La Coordination rurale s’est aussi mobilisée dès le début de l’épidémie contre l’abattage total. « On ne peut plus accepter de faire partir des bêtes en pleine forme, pour une maladie qui n’affecte pas les humains, martèle Christian Convers, éleveur en Haute-Savoie et porte-parole national. Il y a ici des jeunes motivés avec des troupeaux de haute valeur génétique : si on leur enlève, ils arrêteront tout. »
Prendre de court la maladie
La FDSEA des Savoies juge ces discours dangereux. « Nous sommes tous éleveurs, nous aimons nos bêtes et tenons à notre génétique : je voudrais entendre qu’il y a d’autres solutions mais on ne peut pas faire de démagogie, assène son président Bernard Mogenet. Les vaccins sont annoncés pour bientôt, mais à nous d’être responsables en face. Avec les 350 000 doses en stock, on pourra vacciner tous les bovins de la zone réglementée actuelle, mais ce sera insuffisant si nous laissons la maladie filer. »
Le responsable professionnel rappelle également que l’immédiateté des opérations de dépeuplement, qui visent à prendre de court la maladie, ne laissent pas le temps aux animaux d’exprimer des signes cliniques. « Mais cela ne veut pas dire qu’ils ne sont pas atteints », souligne Bernard Mogenet.

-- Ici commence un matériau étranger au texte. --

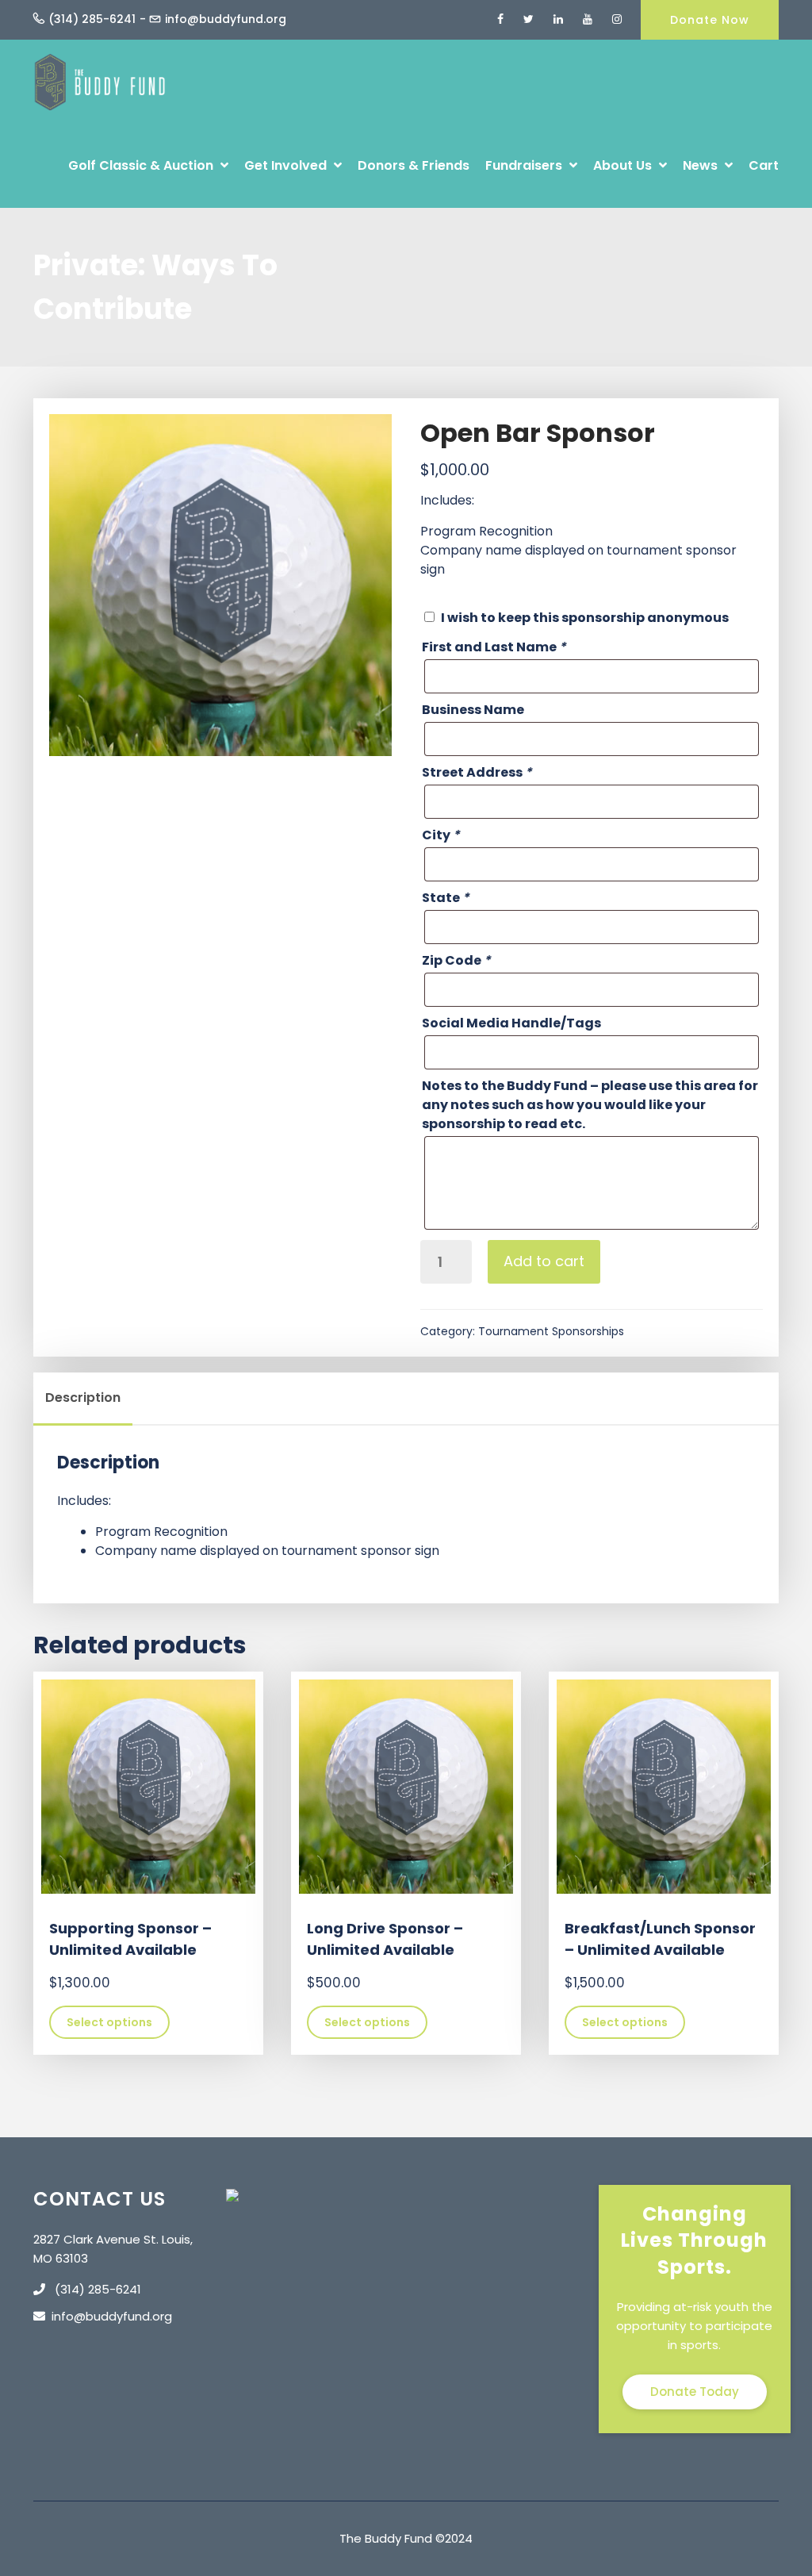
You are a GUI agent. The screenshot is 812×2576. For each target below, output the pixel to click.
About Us (624, 165)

L'espoir de la vaccination
La vaccination est aussi l’espoir auquel s’accroche le syndicat Jeunes agriculteurs (JA). « Aujourd’hui, il n’y hélas pas d’autre solution pour contenir la maladie, mais nous demandons de passer à un abattage sélectif dès que la vaccination sera en place », indique Julien Curtil, président de JA Savoie, qui regrette qu’une guerre syndicale se soit déclarée car « on a vraiment besoin d’être tous unis pour lutter contre la maladie ».
Le 16 juillet, 21 foyers correspondant à 13 élevages différents étaient confirmés. Ce même jour, un troisième éleveur tentait d’empêcher l’abattage de ses animaux sains, après que les vétérinaires accompagnés des forces de l’ordre aient euthanasié quatre vaches malades dans un lot en pâture.